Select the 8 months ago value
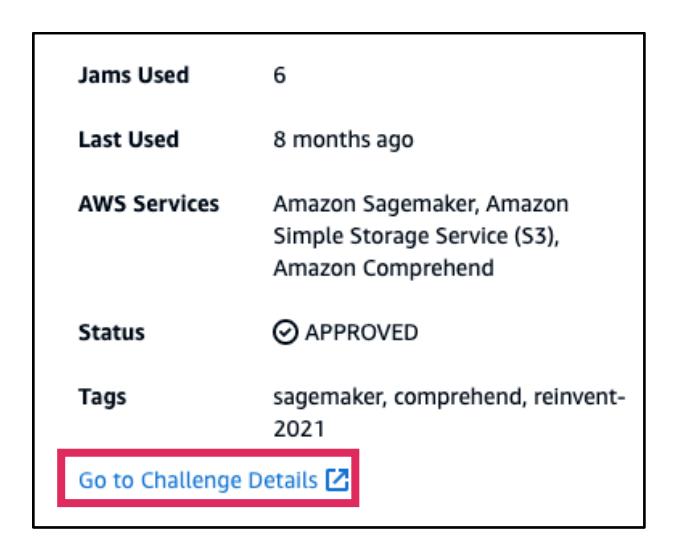Viewport: 679px width, 553px height. pos(331,140)
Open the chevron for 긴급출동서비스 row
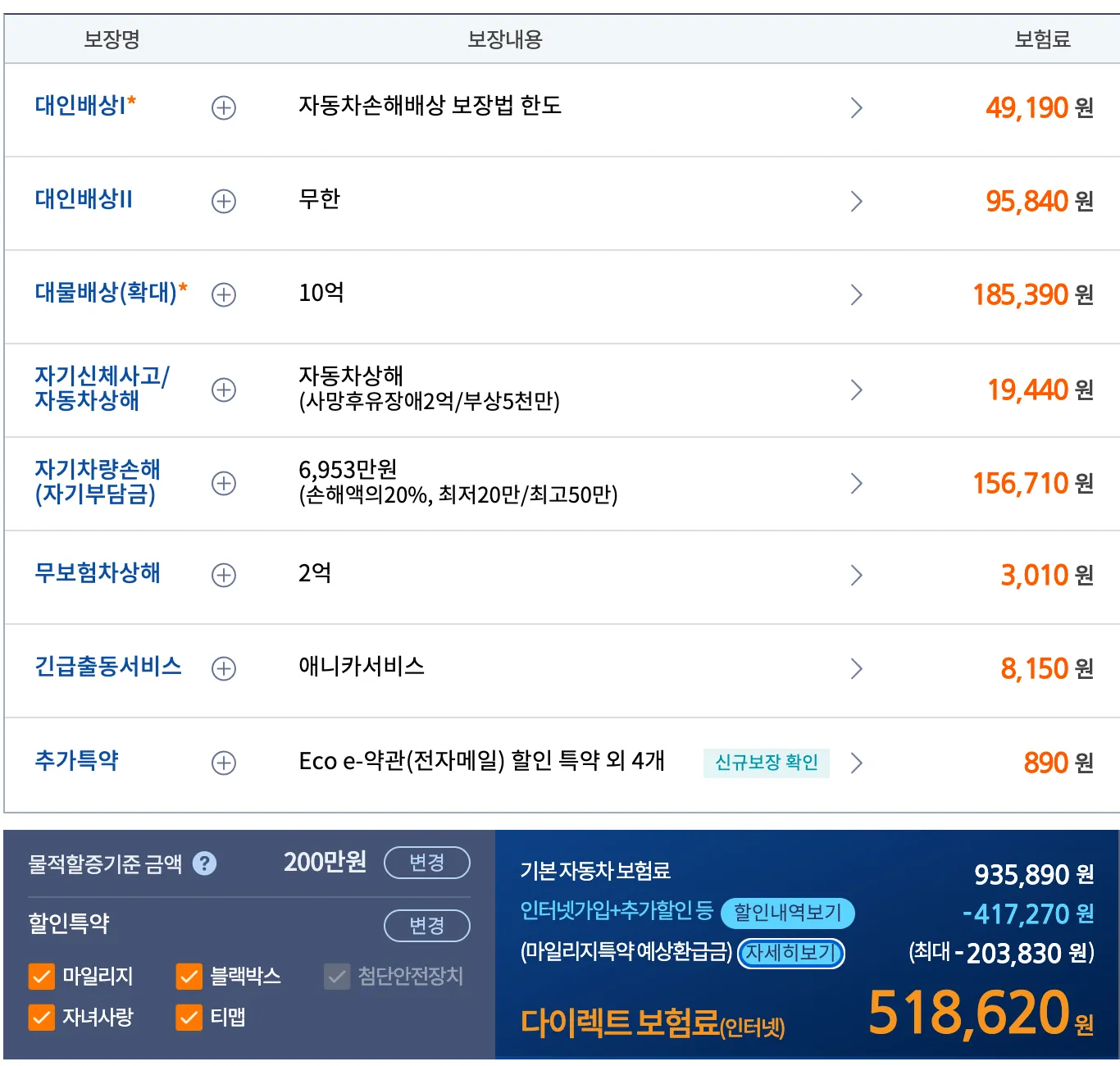This screenshot has width=1120, height=1066. click(x=858, y=669)
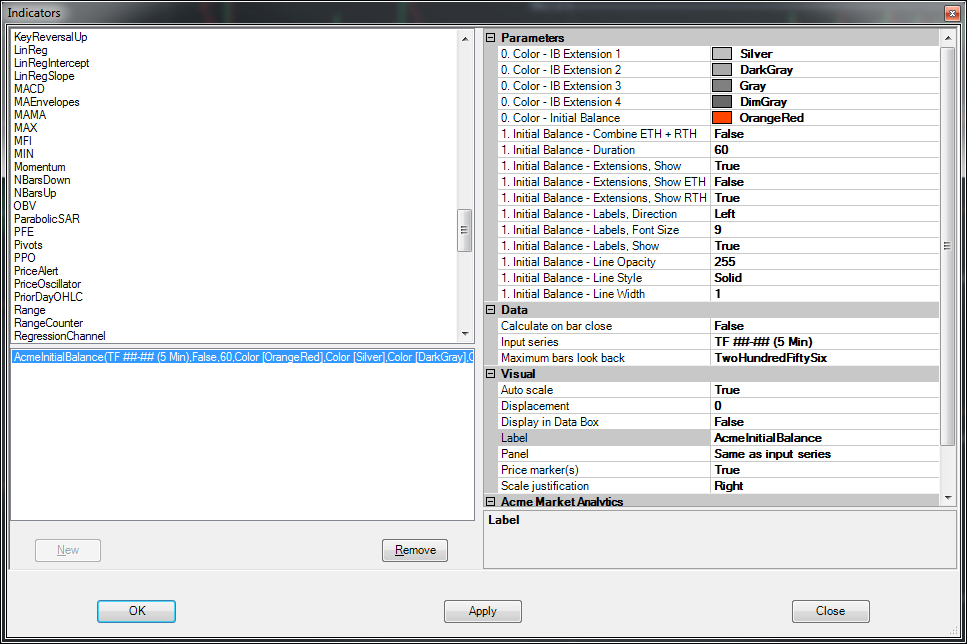Choose MACD in the indicator list
Image resolution: width=967 pixels, height=644 pixels.
(x=29, y=89)
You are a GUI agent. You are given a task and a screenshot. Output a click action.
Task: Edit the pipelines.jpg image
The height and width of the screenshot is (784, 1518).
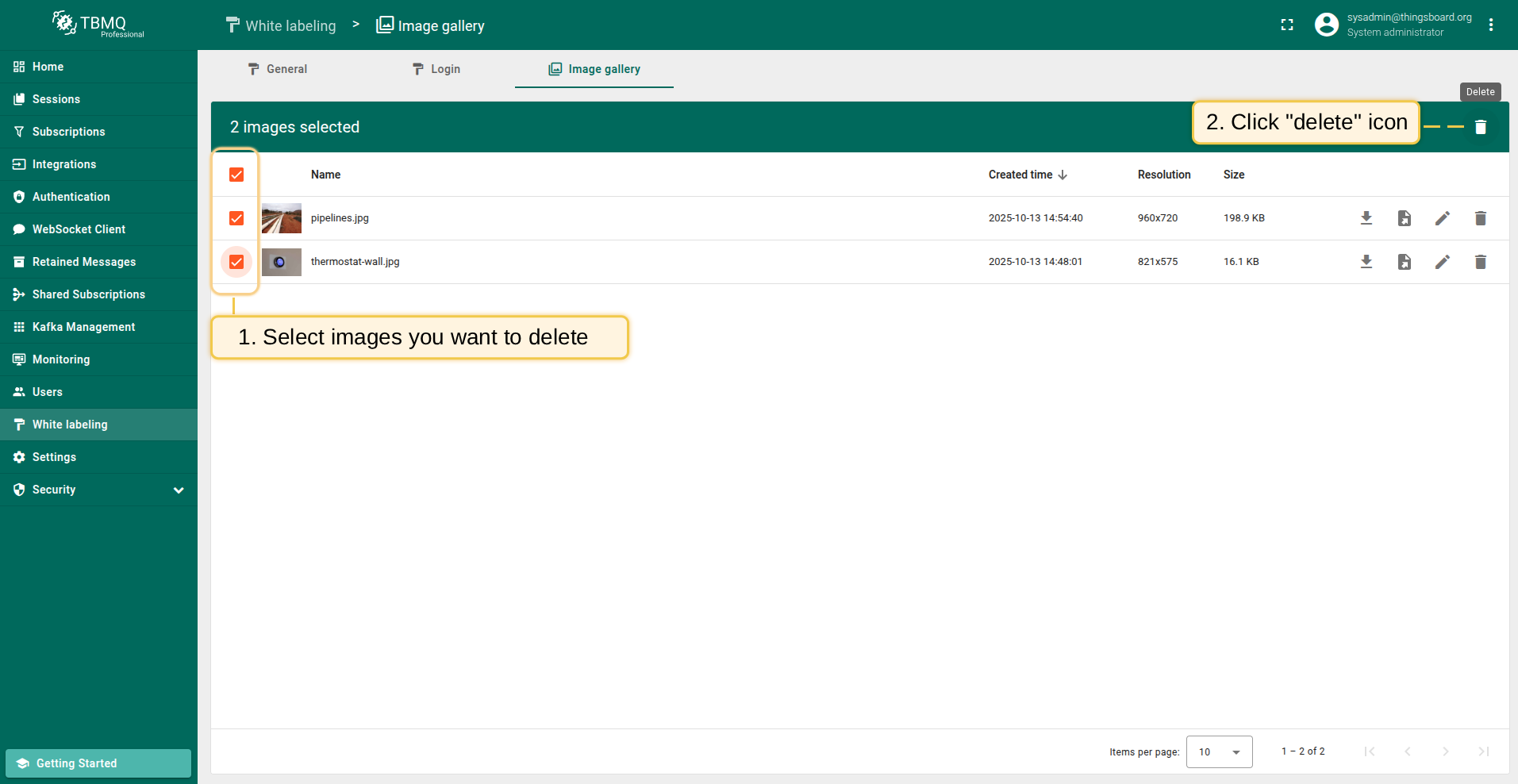click(x=1442, y=218)
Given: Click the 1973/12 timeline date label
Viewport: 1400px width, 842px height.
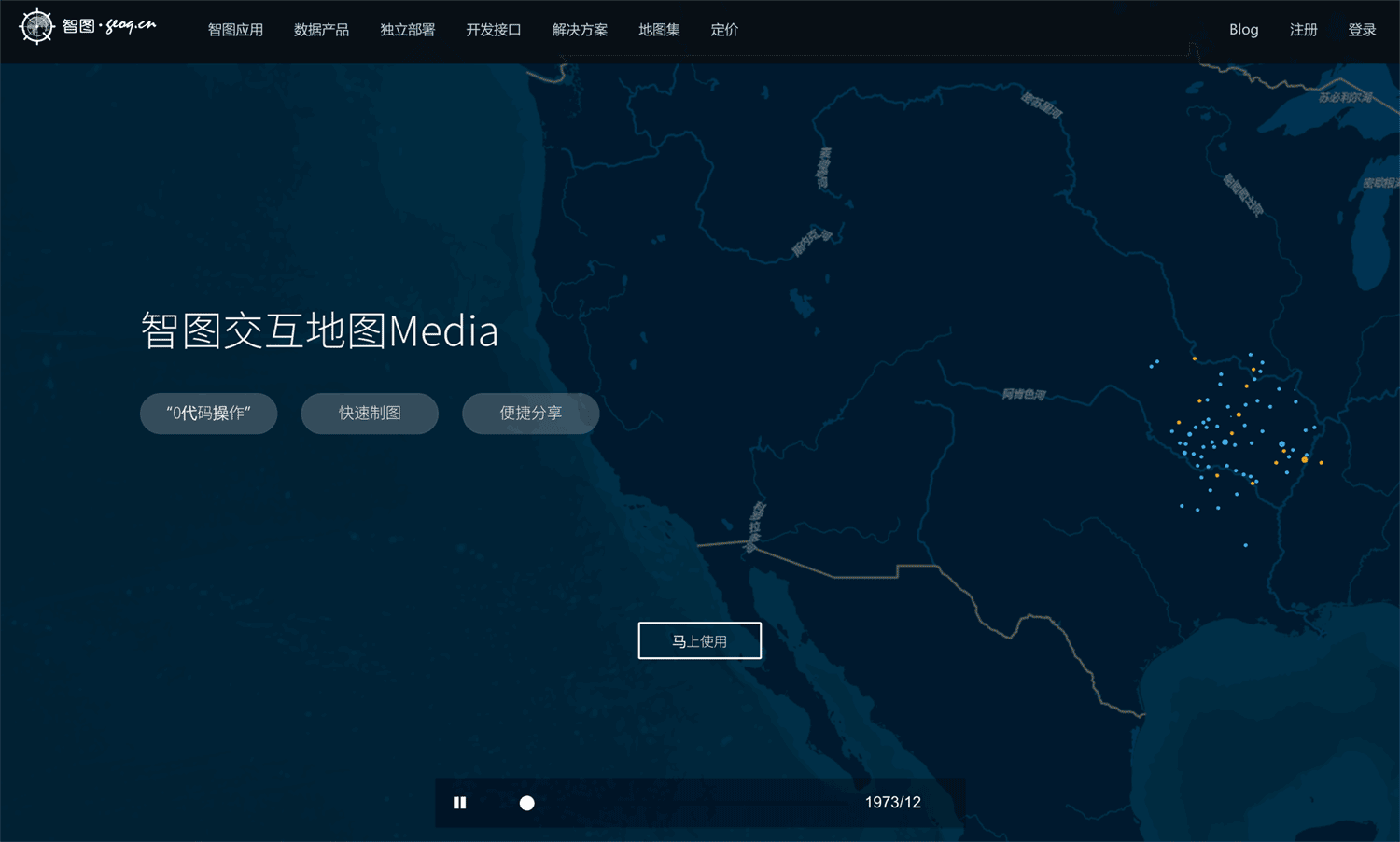Looking at the screenshot, I should click(x=892, y=803).
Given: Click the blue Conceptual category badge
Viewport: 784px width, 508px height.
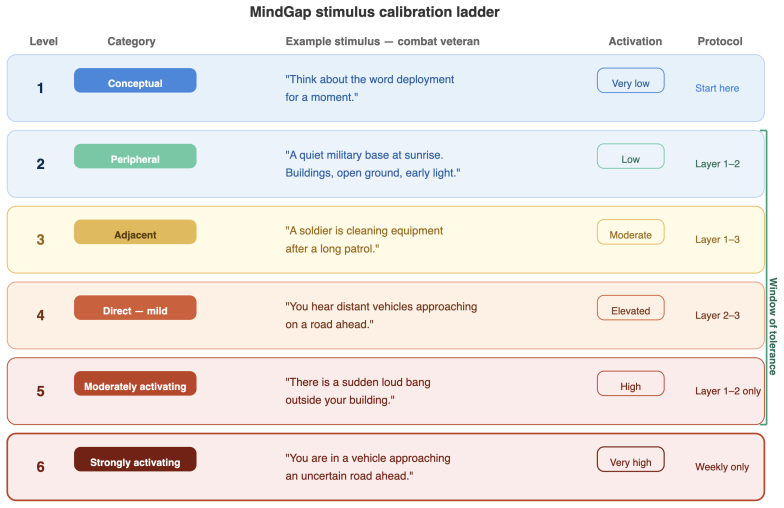Looking at the screenshot, I should pyautogui.click(x=135, y=80).
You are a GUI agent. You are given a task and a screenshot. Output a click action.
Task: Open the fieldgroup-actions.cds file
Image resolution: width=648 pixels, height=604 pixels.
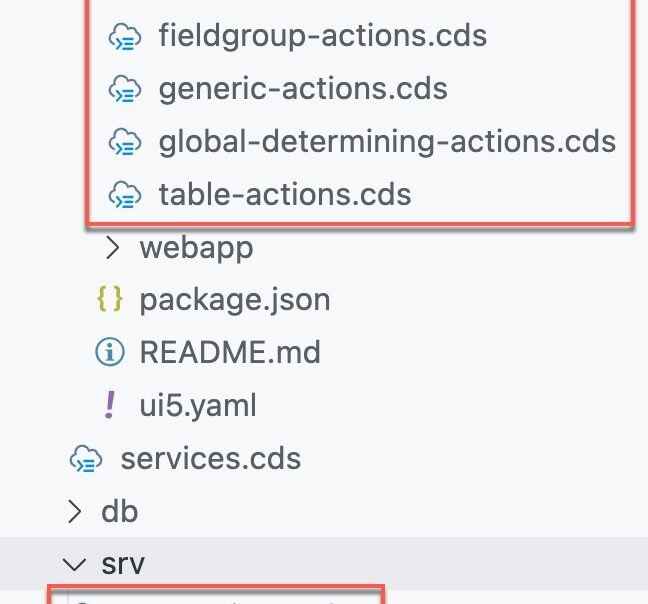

● **Work instruction**
I would like the lines from the one with "Given: Click the 1973/12 timeline date label" through the last line of the data above retyped exactly, with pictures left out, please.

● **Result of this exercise**
Given: Click the 1973/12 timeline date label
Viewport: 1400px width, 842px height.
Looking at the screenshot, I should click(x=892, y=803).
Given: Click the blue Conceptual category badge
Viewport: 784px width, 508px height.
Looking at the screenshot, I should pyautogui.click(x=135, y=80).
You are a GUI agent. You are given a task and a screenshot. Output a click action.
Task: Open the fieldgroup-actions.cds file
Image resolution: width=648 pixels, height=604 pixels.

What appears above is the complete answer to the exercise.